Top of Mind


On Scents and Memories

On Scents and Memories

By Crown Affair

Scents have the power to transport you back to a certain time or moment. Our sense of smell is closely linked to the part of the brain that processes emotions and memories, so aromas play a part in how we recall events. We may not pay much attention to it in our day-to-day lives, but when we do take notice, the wave of nostalgia is overpowering. Next time you think back on a fond memory, try to recall what scents were present that day. It isn’t necessarily a singular moment in time either—a scent can remind you of an entire person or place. 

Let’s say your mom’s favorite flowers are roses. Whenever you shower, your rose scented body wash might prompt you to think of her and give her a call. Or, your family may have rented out a beach house every summer, and anytime you’re near the coast, the salty ocean air brings back childhood memories of splashing in the water with your siblings. Your best friend’s house became your second home growing up—and you bought a candle because the scent somehow incorporated the exact mix of the ones inside those walls. And, perhaps the most obvious, someone special to you wears a certain perfume or cologne religiously, so you’re unable to inhale any of those notes without their face appearing in your mind. All the memories you’ve made together come along with it. 

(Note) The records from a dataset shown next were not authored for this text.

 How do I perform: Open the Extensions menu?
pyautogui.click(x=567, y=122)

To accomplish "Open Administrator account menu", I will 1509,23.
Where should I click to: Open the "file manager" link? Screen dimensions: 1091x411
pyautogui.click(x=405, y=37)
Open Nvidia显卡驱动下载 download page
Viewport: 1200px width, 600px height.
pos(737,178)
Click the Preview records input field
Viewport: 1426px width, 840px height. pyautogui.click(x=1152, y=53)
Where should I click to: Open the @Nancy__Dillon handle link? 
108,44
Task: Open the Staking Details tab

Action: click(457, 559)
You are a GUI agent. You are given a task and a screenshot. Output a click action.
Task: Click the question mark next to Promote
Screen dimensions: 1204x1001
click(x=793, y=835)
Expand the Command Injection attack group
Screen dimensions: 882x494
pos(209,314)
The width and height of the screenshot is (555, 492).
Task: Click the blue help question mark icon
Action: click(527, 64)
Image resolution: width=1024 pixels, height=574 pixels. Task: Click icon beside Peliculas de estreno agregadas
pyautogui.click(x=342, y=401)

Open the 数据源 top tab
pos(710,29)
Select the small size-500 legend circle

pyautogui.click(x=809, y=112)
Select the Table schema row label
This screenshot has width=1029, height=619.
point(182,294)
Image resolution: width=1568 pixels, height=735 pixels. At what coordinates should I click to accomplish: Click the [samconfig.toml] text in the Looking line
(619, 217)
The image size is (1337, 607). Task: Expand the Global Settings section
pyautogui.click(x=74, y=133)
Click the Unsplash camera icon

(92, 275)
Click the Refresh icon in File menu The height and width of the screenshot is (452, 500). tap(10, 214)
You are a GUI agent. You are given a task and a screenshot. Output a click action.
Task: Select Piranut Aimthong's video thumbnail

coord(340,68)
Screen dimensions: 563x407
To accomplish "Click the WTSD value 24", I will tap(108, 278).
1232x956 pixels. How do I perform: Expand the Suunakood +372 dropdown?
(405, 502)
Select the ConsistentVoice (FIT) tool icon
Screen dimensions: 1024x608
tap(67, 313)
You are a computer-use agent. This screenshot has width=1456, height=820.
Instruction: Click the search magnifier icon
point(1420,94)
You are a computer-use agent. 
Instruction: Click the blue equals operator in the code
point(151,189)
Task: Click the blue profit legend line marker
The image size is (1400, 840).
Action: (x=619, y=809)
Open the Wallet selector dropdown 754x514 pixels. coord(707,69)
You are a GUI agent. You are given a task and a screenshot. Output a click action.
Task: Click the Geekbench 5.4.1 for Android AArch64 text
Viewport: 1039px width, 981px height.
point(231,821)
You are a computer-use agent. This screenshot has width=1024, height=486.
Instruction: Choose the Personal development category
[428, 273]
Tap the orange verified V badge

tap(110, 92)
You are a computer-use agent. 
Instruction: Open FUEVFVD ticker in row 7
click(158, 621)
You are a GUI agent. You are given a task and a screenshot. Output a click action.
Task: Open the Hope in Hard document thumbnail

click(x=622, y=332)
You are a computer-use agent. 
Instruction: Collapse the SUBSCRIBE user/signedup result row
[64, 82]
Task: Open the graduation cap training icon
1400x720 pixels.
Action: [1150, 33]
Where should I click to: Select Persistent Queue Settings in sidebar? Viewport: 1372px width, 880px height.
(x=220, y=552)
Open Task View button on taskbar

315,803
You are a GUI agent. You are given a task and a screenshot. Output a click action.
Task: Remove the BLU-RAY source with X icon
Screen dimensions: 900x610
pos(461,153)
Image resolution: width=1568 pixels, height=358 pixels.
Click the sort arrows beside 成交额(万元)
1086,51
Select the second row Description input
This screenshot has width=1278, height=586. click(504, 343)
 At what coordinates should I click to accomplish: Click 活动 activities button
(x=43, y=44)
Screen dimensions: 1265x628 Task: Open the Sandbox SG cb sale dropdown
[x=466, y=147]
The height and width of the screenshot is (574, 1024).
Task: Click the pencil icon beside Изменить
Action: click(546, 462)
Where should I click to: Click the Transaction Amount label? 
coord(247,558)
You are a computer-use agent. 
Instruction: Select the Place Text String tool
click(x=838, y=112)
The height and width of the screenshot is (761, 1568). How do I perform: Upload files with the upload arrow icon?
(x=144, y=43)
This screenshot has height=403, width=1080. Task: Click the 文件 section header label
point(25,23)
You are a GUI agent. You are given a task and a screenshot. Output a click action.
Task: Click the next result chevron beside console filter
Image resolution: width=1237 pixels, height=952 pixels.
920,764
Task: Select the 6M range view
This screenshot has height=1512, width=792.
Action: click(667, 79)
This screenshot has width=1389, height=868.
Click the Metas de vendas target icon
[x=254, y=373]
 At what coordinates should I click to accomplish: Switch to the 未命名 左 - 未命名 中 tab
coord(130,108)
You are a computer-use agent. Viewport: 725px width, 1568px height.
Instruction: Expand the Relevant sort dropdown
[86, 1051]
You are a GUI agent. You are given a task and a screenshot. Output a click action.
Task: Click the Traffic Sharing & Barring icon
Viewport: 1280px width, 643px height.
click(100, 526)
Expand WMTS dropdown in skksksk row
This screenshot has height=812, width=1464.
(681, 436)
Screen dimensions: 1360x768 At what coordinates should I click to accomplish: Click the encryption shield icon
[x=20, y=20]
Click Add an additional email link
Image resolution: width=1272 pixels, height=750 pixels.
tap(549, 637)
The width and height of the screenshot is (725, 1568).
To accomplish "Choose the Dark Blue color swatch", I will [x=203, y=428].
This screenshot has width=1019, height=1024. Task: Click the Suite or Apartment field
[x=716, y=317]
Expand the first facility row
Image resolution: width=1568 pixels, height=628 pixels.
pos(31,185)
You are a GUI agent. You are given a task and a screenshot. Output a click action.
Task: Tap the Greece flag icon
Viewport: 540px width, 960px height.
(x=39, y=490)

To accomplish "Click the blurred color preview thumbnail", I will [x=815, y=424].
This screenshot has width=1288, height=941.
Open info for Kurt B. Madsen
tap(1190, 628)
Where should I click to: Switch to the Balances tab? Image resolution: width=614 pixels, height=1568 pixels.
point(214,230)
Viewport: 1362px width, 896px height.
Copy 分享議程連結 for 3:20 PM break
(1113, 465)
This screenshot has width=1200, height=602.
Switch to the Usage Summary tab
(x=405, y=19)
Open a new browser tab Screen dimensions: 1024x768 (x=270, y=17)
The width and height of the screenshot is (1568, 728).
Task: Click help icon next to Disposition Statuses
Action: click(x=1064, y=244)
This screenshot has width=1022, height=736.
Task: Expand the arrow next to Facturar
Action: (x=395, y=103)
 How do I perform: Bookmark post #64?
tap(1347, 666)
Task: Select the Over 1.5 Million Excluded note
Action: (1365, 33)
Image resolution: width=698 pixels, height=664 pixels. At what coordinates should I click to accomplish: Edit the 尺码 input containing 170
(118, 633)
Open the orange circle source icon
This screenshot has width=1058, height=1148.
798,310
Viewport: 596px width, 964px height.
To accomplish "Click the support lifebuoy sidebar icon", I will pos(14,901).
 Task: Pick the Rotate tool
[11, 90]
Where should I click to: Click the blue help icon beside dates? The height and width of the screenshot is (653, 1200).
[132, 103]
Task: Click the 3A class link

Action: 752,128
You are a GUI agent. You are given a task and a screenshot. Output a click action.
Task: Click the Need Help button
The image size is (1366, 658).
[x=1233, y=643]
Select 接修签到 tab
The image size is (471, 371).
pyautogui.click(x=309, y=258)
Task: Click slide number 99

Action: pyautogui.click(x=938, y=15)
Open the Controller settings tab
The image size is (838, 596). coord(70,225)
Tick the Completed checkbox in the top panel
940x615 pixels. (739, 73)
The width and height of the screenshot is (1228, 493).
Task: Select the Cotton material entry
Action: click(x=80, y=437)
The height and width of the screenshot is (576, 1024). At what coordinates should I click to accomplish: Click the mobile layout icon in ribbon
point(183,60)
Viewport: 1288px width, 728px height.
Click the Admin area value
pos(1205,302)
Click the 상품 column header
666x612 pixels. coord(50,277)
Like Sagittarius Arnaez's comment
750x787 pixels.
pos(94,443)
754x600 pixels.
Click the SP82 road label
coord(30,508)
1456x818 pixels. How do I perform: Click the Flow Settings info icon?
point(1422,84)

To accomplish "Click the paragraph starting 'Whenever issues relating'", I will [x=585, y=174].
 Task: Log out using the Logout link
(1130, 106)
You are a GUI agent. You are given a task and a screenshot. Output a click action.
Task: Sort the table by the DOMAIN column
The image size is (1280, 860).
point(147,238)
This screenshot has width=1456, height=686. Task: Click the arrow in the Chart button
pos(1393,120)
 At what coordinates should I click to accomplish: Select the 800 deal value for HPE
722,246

Scents are powerful—and so are perfumes. A carefully crafted blend of top and base notes do more for you than make you smell good. They can define what you mean to someone, or spark a core memory for anyone who inhales the aroma around you. So, as you spritz yourself with your favorite scent before running out the door for work, take a second to think about the greater impact it has, and what it might remind you of later on.